After bringing the infrastructure to the ready state lets deploy and configure the application. From a deployment perspective, our focus should be on managing environment-related properties. Other types of configurations should be managed in the build phase or the containerization phase. Few examples here would be notification email setting, timeout settings, DB url, etc. All these should come from Cloud Vaults, secret managers or configMap. All solutions like HELM Charts are applicable here only. There is not much difference between application and infrastructure configuration process. Its only at what level they are applicable. Hence same set of processes and IAC tool like., Ansible, Puppet, Powershell script, cloud specific configuration managers, Chef etc. works best here. Not picking specific example here.

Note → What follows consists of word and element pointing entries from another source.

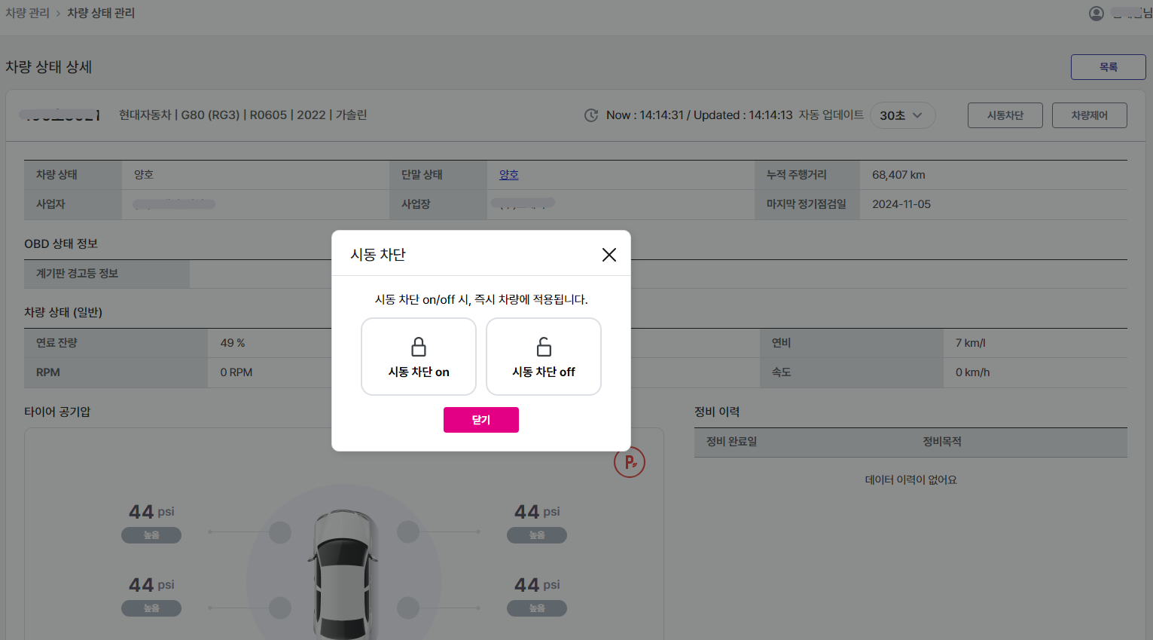This screenshot has height=640, width=1153.
Task: Click the rear-right tire 높음 badge
Action: pyautogui.click(x=537, y=608)
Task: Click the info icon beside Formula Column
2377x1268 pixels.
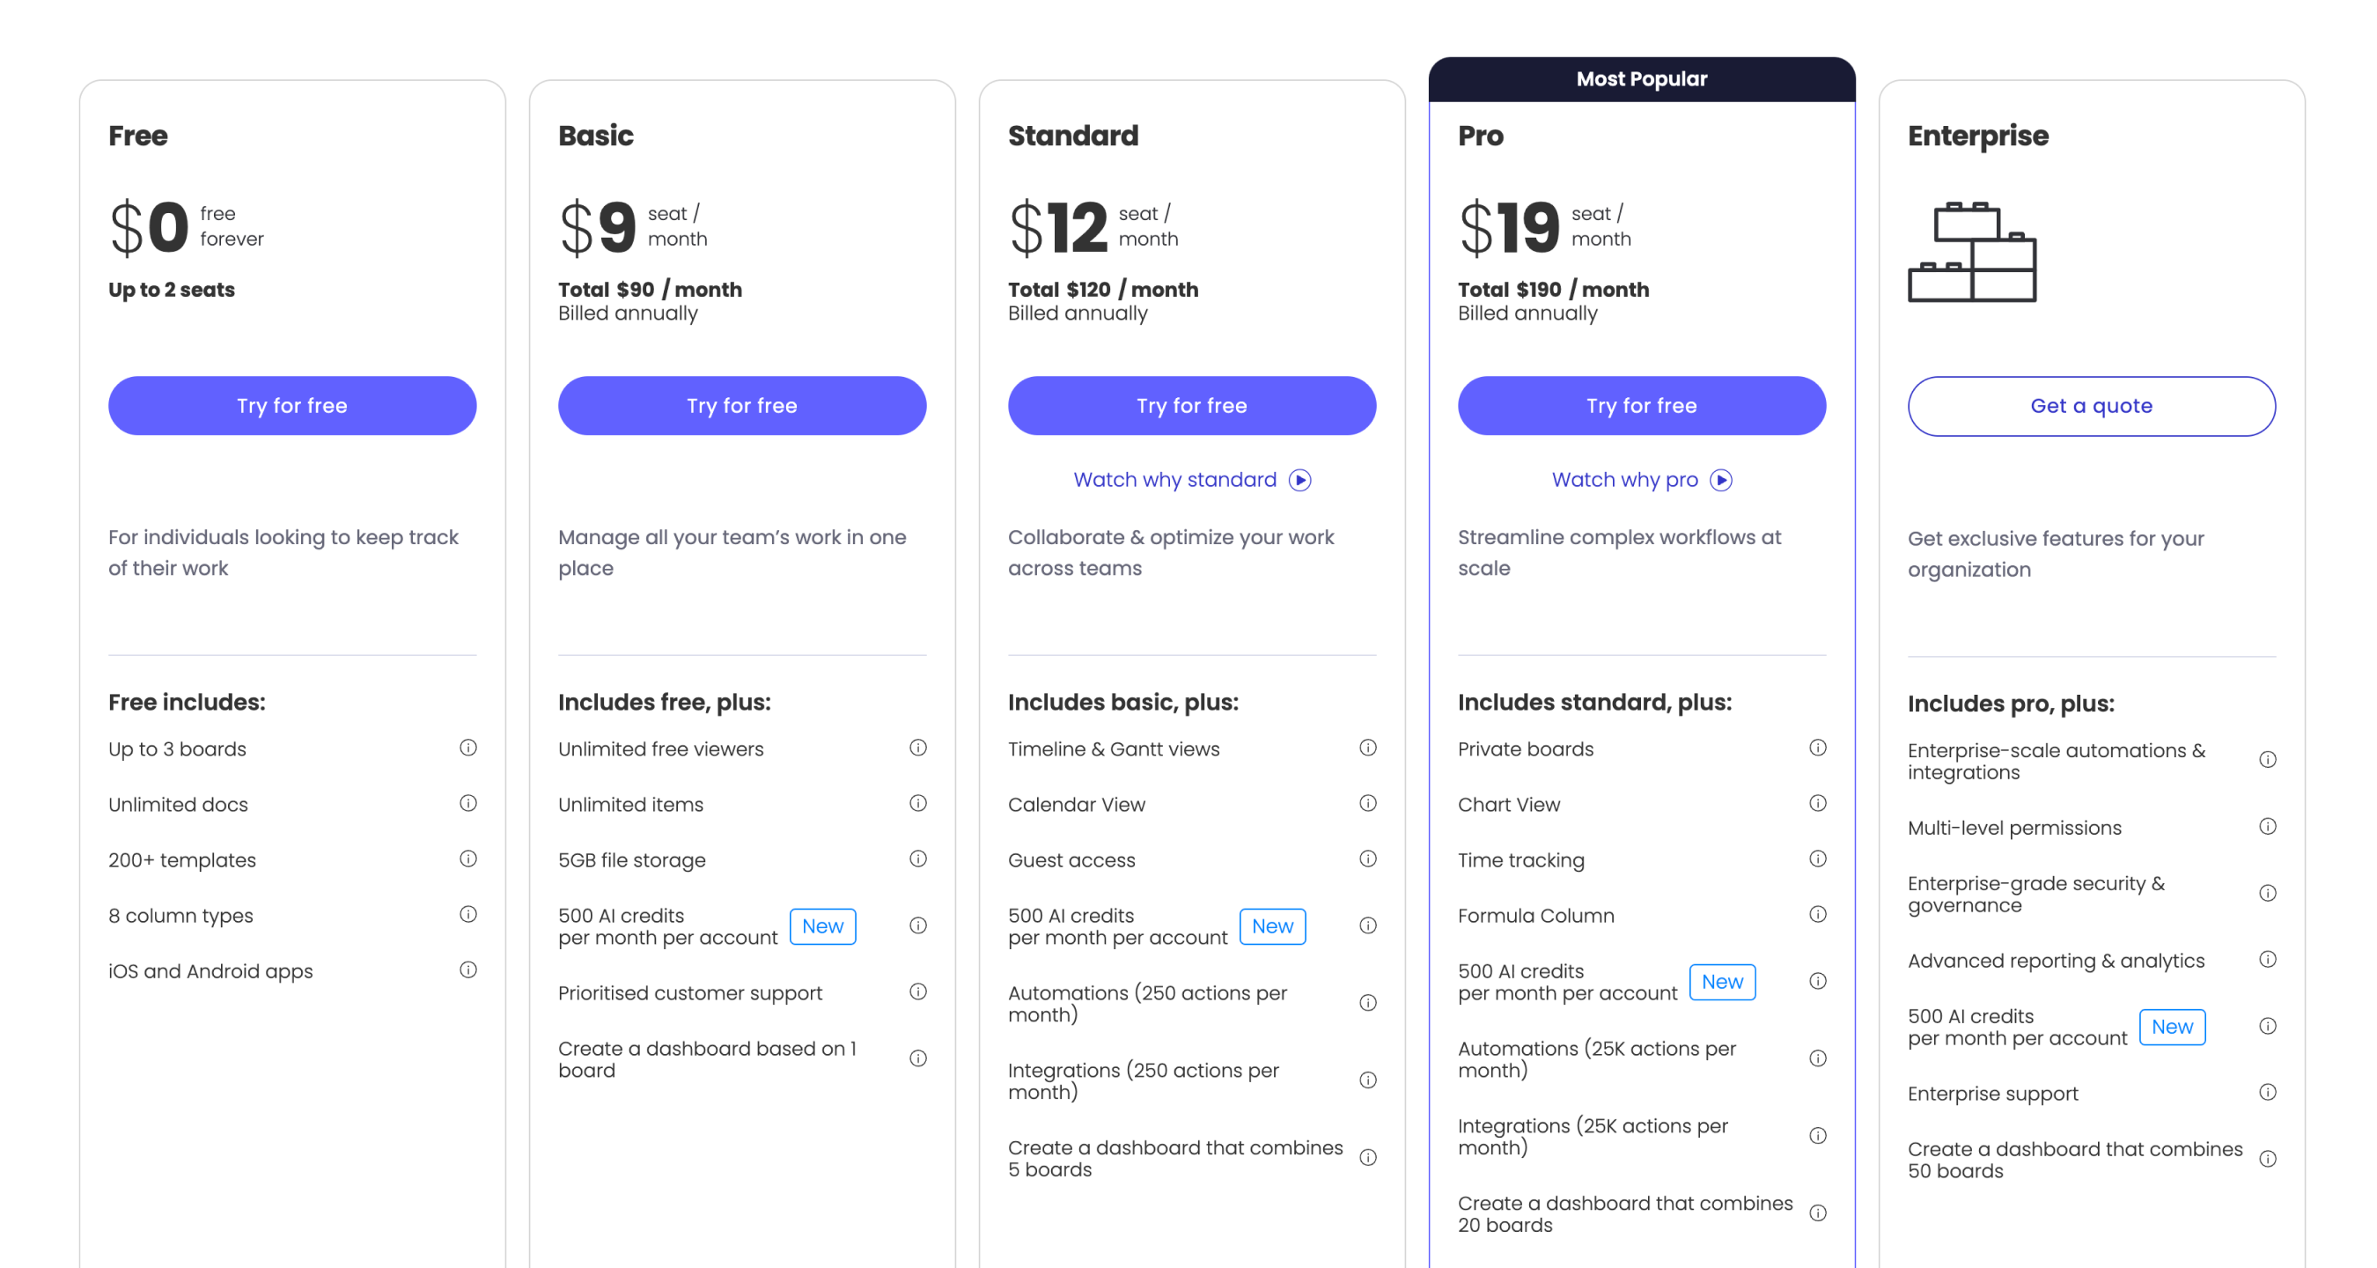Action: click(1819, 915)
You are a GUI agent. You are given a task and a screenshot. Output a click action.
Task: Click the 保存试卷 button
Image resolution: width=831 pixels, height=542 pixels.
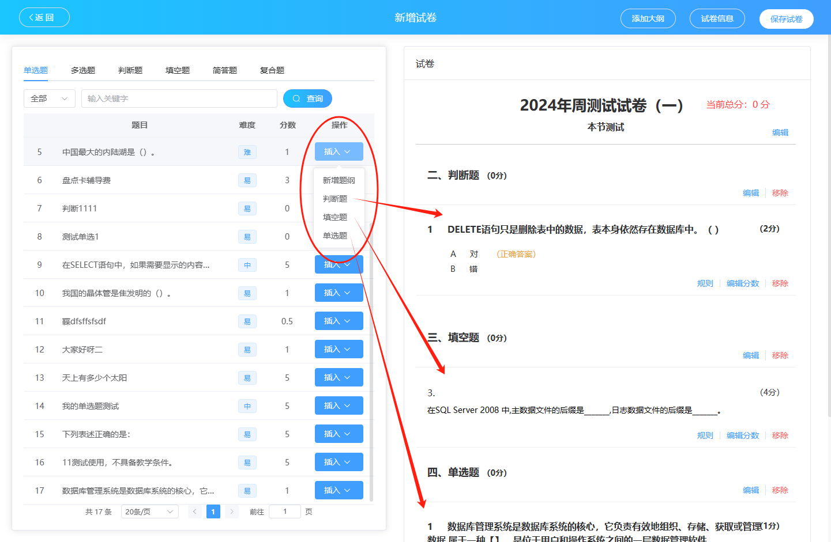pos(786,19)

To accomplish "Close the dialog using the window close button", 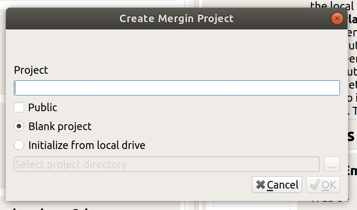I will click(x=337, y=18).
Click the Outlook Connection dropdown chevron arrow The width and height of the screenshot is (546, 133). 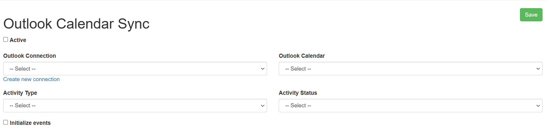pyautogui.click(x=262, y=69)
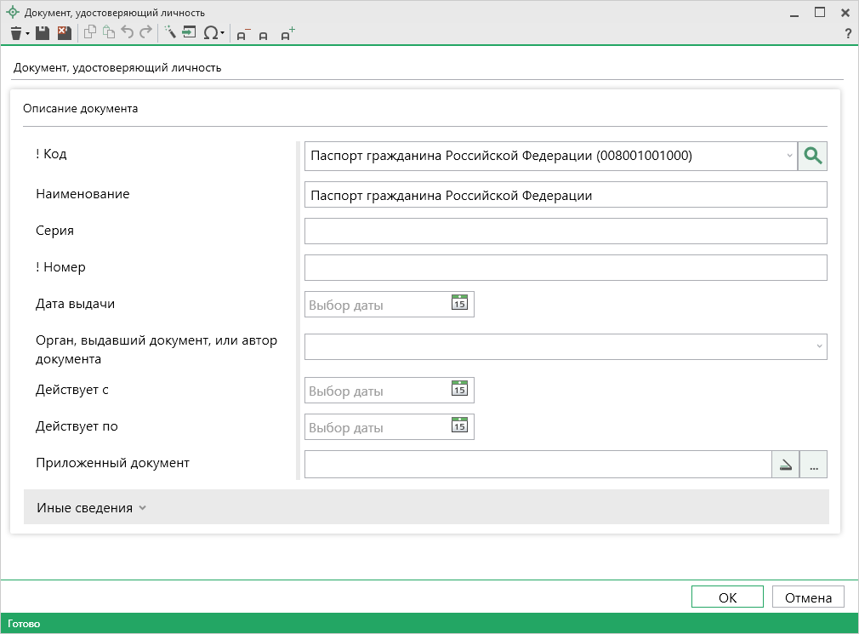Viewport: 859px width, 634px height.
Task: Open the Код dropdown list
Action: click(x=788, y=156)
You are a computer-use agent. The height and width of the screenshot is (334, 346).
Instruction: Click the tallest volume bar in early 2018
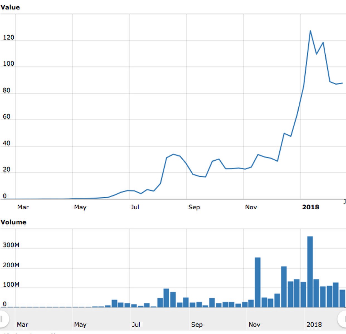(x=310, y=271)
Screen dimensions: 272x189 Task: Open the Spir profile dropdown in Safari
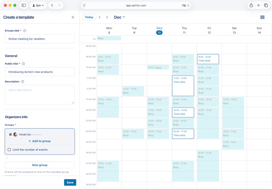pos(38,5)
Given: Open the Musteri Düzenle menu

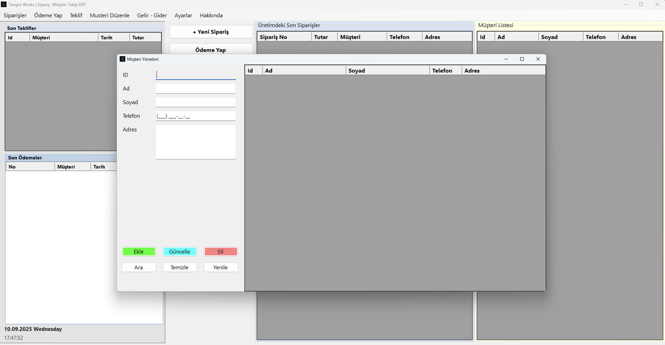Looking at the screenshot, I should click(109, 15).
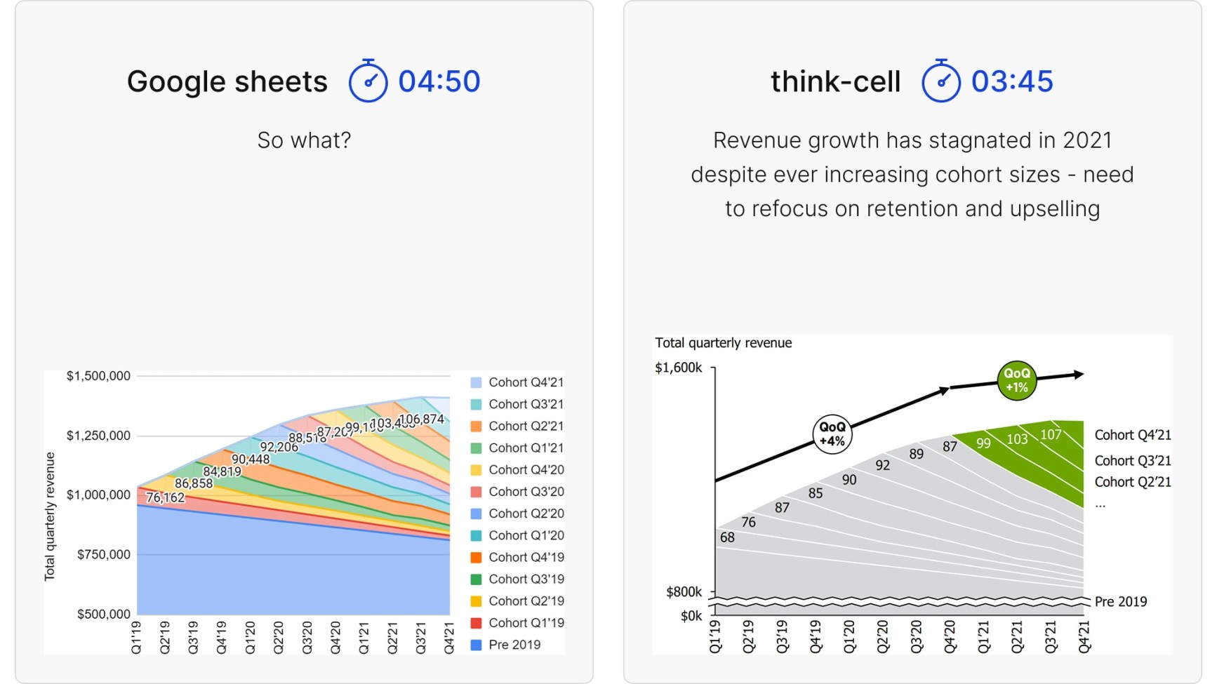Click the Pre 2019 label in think-cell chart

pyautogui.click(x=1121, y=601)
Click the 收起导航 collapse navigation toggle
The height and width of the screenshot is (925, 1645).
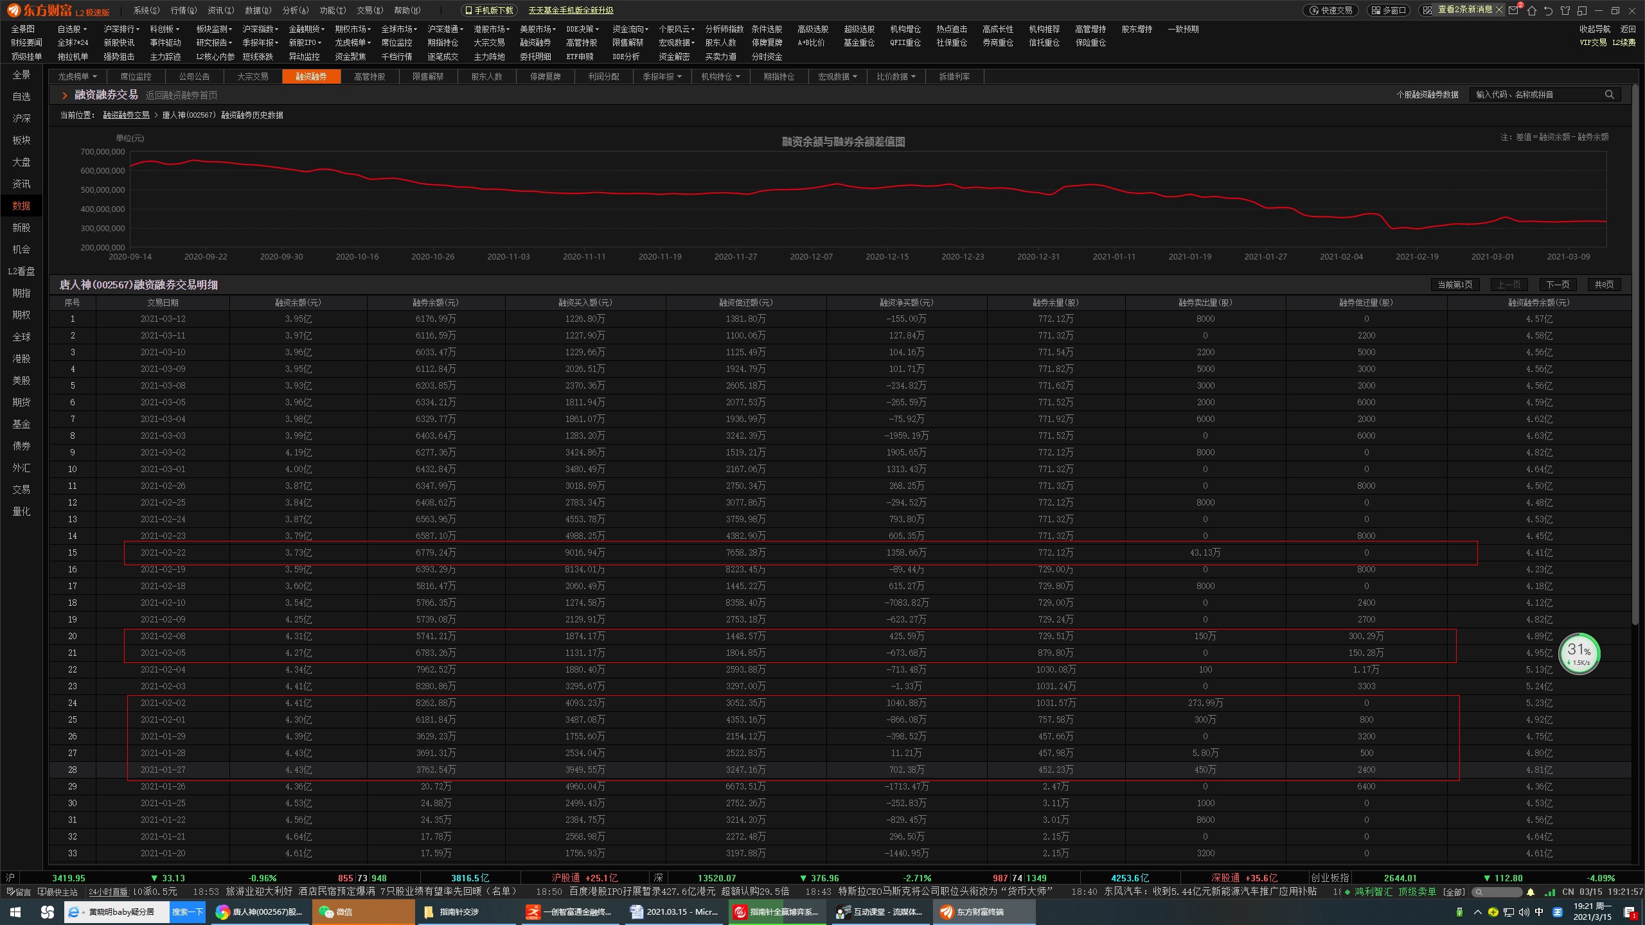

For more clarity lets go through some practical scenarios :

  1. We have to deploy some Java application on a cloud VM. The VM must have the organization-approved OS image. Then, the VM should have a few utilities and a certificate installed.
    • Here you can have provisioner IaC code to create VM with image and then use configurer file to deploy the certificate file. To link between VM name created by provisioner to configurator we can use a host file/infra file.
  2. You have to provision a kubernetes cluster and create namespace. HELM is provided to you. You need to configure the PODs, gateway and then deploy the HELM chart. Few secrets needs to be pushed to the cloud vault.
    • Again create cluster, namespace and configure initializer script using provisioners and for remaining tasks use puppet/ansible.
  3. You need to create a dataproc, databricks, or spark cluster. Pre define some dependencies. Then deploy your Spark jobs.
    • You can use scripts to integrate with the Cloud Service REST Apis after provisioning the cluster.
  4. Database or Sqlwarehouse deployments with DDL scripts and user permission settings.
    • We can see clear demarcation. Treat DDL scripts as code and deploy it separately. Only DB config should be managed using terraform etc.

Concluding Remarks

Its fair to say that with the gradual shift from very much curated hardware to easily replaceable infrastructure and different level of application packages (jar, zip, to serverless modules), we need a combination of deployment tools to work in tandem. Its not going to be a single tool but a combination of them aligning to each step involved in the deployment(infra deployment, app deployment, environment configuration etc.) and its very low dividend to dwell deep into comparison among tools addressing each deployment step. You will be fine with whatever is mandated by your organization in each category.